There are different formulations, the one we use in the clinic is mostly OnabotulinumtoxinA, called BOTOX.
The toxin is manufactured in small bottle and must be reconstituted. I use saline for reconstitution, with different dilution ratios. The dilution will all depend on the clinical application.
The dose of the toxin will depend on the clinical application. For example, treatment of Migraine will require higher dose than what is needed for Blepharospasm. Additionally, men will require higher doses than women, due to stronger and larger muscle mass.
The injection sites will depend on the indication. In patients with migraine for example, I inject in specific pre-determined sites on the forehead and temple, and depending on the distribution of the pain, the back head muscles can also be injected. For chronic severe cases of Migraine, I also use follow-the-pain protocol to improve the success rate.
For other applications, such as hemifacial spasm and Blepharospasm, different muscles will be injected, and the dose is less.
As I mentioned above, botulinum toxin is a safe treatment. I use special very fine needles. The treatment is very well-tolerated by many patients. I usually apply ice to the skin, and this makes the treatment even more tolerable.

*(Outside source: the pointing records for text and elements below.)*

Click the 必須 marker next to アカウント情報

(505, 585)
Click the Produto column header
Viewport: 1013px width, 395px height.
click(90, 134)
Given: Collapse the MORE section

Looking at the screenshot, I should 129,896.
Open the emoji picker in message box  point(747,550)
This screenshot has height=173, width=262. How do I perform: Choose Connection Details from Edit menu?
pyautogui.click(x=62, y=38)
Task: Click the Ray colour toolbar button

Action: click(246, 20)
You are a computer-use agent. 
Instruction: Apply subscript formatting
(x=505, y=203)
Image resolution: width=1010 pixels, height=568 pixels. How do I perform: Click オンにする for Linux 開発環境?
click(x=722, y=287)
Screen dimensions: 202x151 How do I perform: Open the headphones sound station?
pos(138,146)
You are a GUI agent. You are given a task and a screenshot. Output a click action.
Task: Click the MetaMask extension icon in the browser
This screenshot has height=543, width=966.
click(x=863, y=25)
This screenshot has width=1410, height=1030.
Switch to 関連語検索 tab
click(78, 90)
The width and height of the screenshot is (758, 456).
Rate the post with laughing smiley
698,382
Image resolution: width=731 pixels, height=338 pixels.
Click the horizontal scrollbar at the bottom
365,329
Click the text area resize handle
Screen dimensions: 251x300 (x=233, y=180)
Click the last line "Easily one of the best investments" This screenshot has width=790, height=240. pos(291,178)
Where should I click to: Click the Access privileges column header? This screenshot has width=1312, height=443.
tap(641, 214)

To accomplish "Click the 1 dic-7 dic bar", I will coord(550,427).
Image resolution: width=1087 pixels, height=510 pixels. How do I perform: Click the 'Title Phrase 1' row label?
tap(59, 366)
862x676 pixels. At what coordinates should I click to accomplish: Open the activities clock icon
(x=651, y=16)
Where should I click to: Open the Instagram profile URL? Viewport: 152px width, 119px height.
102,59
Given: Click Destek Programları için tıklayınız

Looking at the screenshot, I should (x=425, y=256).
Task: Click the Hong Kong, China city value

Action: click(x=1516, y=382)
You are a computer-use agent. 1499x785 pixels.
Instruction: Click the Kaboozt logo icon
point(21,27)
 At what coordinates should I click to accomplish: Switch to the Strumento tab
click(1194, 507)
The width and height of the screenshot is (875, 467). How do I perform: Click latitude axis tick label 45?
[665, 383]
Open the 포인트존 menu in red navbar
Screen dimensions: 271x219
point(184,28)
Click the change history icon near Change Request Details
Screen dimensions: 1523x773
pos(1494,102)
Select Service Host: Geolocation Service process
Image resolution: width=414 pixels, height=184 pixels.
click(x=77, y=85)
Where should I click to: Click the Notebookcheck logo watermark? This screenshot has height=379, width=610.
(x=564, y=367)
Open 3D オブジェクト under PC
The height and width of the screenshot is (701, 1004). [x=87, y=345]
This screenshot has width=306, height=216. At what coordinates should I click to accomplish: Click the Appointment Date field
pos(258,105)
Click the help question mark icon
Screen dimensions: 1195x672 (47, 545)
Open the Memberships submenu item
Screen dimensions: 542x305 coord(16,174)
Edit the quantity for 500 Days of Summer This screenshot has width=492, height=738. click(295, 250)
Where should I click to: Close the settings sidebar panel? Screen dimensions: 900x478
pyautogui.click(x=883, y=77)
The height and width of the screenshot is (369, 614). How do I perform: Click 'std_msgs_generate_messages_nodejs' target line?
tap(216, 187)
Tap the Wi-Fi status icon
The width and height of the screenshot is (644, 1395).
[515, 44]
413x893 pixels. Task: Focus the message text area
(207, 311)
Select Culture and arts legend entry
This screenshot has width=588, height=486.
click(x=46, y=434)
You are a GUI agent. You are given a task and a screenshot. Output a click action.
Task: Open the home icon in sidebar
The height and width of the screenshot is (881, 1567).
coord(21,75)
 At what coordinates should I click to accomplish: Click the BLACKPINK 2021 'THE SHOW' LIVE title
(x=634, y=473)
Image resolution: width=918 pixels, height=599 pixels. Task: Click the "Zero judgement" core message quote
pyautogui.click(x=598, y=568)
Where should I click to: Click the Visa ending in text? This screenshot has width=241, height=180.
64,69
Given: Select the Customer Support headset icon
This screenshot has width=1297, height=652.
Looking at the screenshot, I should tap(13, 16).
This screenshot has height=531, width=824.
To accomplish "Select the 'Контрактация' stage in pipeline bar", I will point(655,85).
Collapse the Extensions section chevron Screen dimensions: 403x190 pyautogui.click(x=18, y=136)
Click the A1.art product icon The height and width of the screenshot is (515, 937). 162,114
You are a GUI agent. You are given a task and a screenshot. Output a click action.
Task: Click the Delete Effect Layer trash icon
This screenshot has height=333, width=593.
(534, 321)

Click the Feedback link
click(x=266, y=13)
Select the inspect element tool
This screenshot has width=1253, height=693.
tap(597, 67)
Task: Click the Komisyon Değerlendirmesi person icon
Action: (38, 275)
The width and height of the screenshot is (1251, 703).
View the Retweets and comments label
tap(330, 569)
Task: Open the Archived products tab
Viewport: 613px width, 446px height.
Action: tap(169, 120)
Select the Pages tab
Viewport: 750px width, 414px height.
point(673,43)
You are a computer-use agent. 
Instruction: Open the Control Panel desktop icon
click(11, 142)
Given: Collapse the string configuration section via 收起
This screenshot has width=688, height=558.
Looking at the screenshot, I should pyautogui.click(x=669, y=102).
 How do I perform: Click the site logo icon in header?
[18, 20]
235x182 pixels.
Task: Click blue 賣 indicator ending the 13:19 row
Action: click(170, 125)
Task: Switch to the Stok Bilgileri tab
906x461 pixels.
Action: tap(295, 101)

Little bruising can happen, but this is not common. General recommendations will be given to the patient following the treatment.
Many patients with migraine will improve on botulinum toxin injection. However, there are patients who will not respond. Further sessions are not recommended if the first session failed.
If the treatment proves to be effective, then it can be repeated after 3-4 months. The good effect can sometime last for up to 6 months in some patients.